In Which I Talk With A Stranger On The Motorway

The first thought that crossed my mind when I saw a plume of smoke go up on the inside lane of the M6 was ‘someone’s having a bonfire’. Inane, I know, and it was only a split-second later that my brain put together the remainder of the image – a car spinning into the wall, debris scattering across the road, and the wall of brake lights that went up ahead of me. The second thought was ‘bugger, I’m a doctor’ and the third one came out of my mouth as ‘I think we’d better stop.’ The car in question was side on in the hard shoulder – the bonnet crumple zones had lived up to their name and there was glass and plastic all over the road. I had images of horrendous injuries, blood everywhere, and of us (there were three of us in the car) stabilising spines and airways while waiting for the ambulance to arrive. Almost as an afterthought there came an adrenaline kick so hard it slowed the world down for a moment and a somewhat-unexpected feeling that I wouldn’t recall until later.

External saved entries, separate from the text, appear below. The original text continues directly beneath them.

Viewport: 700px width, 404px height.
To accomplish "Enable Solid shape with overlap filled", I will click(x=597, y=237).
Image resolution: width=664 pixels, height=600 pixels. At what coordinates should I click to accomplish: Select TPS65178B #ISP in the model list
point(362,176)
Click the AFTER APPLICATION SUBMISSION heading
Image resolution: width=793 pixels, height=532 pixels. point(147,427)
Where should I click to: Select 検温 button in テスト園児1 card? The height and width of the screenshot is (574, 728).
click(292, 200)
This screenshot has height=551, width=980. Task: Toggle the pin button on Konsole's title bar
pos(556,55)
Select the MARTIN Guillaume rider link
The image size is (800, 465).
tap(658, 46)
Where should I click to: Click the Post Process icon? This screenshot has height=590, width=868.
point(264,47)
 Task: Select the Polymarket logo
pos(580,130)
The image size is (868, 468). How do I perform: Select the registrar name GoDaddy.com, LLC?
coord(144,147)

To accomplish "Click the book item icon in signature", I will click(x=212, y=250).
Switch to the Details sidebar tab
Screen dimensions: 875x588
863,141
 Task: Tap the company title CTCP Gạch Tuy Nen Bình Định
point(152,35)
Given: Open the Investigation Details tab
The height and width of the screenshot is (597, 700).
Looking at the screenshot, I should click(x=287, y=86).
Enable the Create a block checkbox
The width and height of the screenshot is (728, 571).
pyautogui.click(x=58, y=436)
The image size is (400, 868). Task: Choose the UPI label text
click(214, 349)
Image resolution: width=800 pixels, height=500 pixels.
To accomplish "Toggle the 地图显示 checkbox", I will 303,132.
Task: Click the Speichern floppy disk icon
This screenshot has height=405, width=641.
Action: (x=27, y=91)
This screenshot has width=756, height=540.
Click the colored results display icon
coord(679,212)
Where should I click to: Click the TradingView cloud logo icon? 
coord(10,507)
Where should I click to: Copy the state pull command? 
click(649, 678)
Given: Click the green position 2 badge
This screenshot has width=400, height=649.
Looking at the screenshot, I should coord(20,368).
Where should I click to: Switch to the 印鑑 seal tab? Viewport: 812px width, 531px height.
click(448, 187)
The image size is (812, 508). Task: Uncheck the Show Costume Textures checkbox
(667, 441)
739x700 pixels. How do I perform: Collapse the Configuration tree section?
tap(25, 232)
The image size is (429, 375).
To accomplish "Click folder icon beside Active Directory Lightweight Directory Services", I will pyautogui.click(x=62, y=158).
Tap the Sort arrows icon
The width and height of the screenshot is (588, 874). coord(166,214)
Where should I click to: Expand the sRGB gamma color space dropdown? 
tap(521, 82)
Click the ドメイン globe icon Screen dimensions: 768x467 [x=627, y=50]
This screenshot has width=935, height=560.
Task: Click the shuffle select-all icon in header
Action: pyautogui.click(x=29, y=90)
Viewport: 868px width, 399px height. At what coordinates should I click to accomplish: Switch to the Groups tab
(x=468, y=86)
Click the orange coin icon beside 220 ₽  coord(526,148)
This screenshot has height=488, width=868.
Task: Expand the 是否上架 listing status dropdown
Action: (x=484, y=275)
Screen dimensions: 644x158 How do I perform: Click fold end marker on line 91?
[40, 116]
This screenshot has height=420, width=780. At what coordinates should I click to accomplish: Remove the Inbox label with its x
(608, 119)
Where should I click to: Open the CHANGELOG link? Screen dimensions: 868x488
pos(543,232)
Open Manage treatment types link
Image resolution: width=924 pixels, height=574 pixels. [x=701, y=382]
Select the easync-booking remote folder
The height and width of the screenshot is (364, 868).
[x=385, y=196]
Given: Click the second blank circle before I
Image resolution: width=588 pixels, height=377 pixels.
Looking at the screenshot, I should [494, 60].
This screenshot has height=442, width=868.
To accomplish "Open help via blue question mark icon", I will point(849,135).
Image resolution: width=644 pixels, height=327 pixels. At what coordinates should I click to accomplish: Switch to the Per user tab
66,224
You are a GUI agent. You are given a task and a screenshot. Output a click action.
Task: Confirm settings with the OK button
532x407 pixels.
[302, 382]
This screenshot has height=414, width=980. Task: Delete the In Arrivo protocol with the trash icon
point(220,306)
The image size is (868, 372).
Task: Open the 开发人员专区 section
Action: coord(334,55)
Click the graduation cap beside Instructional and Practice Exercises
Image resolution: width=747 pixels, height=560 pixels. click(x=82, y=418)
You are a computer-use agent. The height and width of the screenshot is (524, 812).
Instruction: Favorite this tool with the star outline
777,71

Luckily none of that imagery came to pass and as I got out of my car, the driver got out of what was left of his – a young man, late twenties, shaking like a leaf as we got him away from his smoking vehicle – no other occupants, engine not running – and asked him if he was hurt. There was blood on his knees from where he had hit the steering wheel, he had knocked his arm a little, but he was otherwise (somewhat miraculously) unharmed. I’ll confess that I surreptitiously assessed his cervical spine before the paramedics arrived (you can take the doctor away from the hospital…) but otherwise the only thing I did was offer him some water and sit with him, talk to him while the emergency services were called – boring questions about where he was coming from, what he’d been doing up there, was there any pain in his neck, where he was going to, any pins and needles or numbness anywhere, and what he did for a living (he enjoyed hill-walking, he’d been up in north Wales, he had no neck pain and he worked in Birmingham for the council).

The signs over the motorway changed to close the lane, the traffic officer and then the ambulance arrived, and we just sat with him while the paramedics checked him over and the police took everyone’s details. I never mentioned that myself and one other person in the car were doctors, and nobody asked. What was pretty apparent was that he didn’t need immediate medical treatment – he needed a calm voice and a hand on his shoulder, and providing that was so much more important than a brusque run-through of ABC and a neurological examination. Before I left I went back and shook his hand, said goodbye, and left him with the paramedic looking after him.

It was still a bit of a drive home, and I couldn’t help thinking about the whole thing, playing it through, and thinking that yes – today I made a difference, and it wasn’t because I was a doctor or because I could use complicated bits of kit but just because I was a person who stopped to chat for a few minutes with someone who was scared and upset. That is a pretty good feeling.

It would be remiss of me not to acknowledge that this could have been a lot worse. The man in the car was exceptionally lucky, and the images that sprang to mind when I first saw the accident could very easily have been the truth. What I realised later on is that despite that, what I felt when I was pulling my car over and stopping was confidence.